Media literacy important now more than ever

Fake news and propaganda spreading on the internet require media literacy if they are to be combatted. Facebook is one of the sites where this misinformation is rampant.

The credibility of news items is often left for consumers to decode. This is not unusual, especially in this age where a lot of us get our news from social media. If anything, the 2016 elections have taught us how easy it is to spread propaganda and fake news that can influence the decision-making process of an individual.

Social media platforms have continued gaining power, especially in the realm of news and information spreading. A lot of people, however, cannot distinguish between credible sources.
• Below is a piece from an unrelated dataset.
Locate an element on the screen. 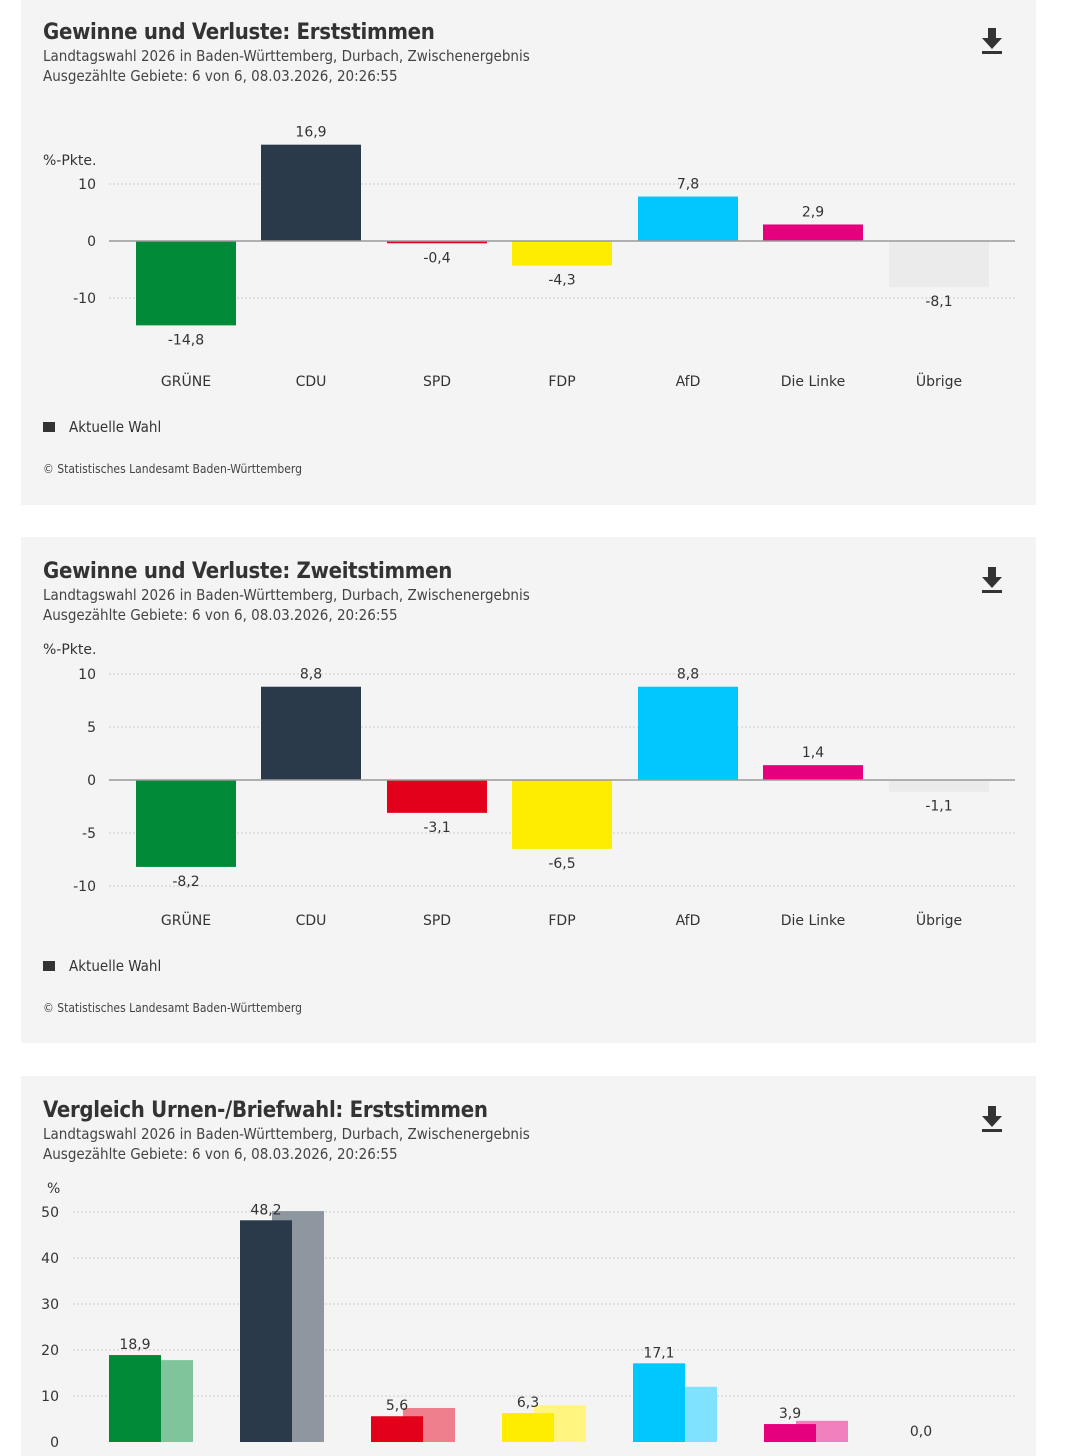  y-tick-label: 40 is located at coordinates (50, 1259).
This poses a lot of challenges, especially now that we are heading to another election. The question now becomes if these social media are doing enough to prevent events of 2016 from happening.
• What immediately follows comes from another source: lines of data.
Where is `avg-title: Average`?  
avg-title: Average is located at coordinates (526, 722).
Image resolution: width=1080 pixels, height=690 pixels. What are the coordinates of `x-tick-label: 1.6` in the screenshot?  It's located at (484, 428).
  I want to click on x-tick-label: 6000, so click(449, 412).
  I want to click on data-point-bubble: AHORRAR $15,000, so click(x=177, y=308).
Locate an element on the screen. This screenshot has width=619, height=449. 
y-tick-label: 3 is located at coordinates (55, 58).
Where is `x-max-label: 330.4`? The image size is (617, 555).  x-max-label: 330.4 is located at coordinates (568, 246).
Disinformation in question

The recent showdown between Mark Zuckerberg, the Facebook CEO and Alexander Ocasio Cortez (AOC), a congresswoman, highlights this problem.

AOC asked Zuckerberg,

So you won’t take down lies, or you will take down lies? I’m not talking about spin. I’m talking about actual disinformation.

During this showdown, one thing was clear, Zuckerbergs reluctance to have a stance on disinformation. Facebook indicated that they would be allowing political ads without fact-checking them. This is what brought the controversy where AOC was not comfortable with such a move.
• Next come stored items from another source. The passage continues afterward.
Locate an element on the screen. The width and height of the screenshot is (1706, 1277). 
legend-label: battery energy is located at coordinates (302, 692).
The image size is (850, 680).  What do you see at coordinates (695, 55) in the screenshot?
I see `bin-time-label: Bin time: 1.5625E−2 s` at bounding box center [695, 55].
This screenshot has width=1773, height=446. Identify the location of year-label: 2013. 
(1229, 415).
It is a fact that Facebook is one of the largest social media platform and if it will not take responsibility for such misinformation, then it is time we changed the tact.

Importance of media literacy

We need media literacy taught in schools and to adults. This is a solution that can work and help us identify and flag such fake news and propaganda that might be targetted at us. It is not a hidden secret that journalist is now spending a significant amount of their time dispelling unfounded rumors or facts that are spreading on the internet.

Media literacy would also help in reducing the number of actors participating in spreading fake news. This would significantly cut the number of ads on facebook, thereby reducing misinformation on the internet.

Other social media platforms have responded differently from Facebook. Take Twitter as an example. It indicated that it will be banning political ads and has increased measures of combatting fake news.

The fact-checking feature should also be attached to ads. Although both platforms have such functionality, sometimes it fails to notice fake news resulting in misinformation. Therefore, both platforms are responsible for such neglect and should take responsibility for spreading media literacy and how to spot fake news.

Combatting fake news is a responsibility we should all strive to defeat. Fact-checking political memes and news stories should also be our responsibility. The only way to identify them, though, is through proper media literacy. Something has to be done in this area if misinformation is to be stopped.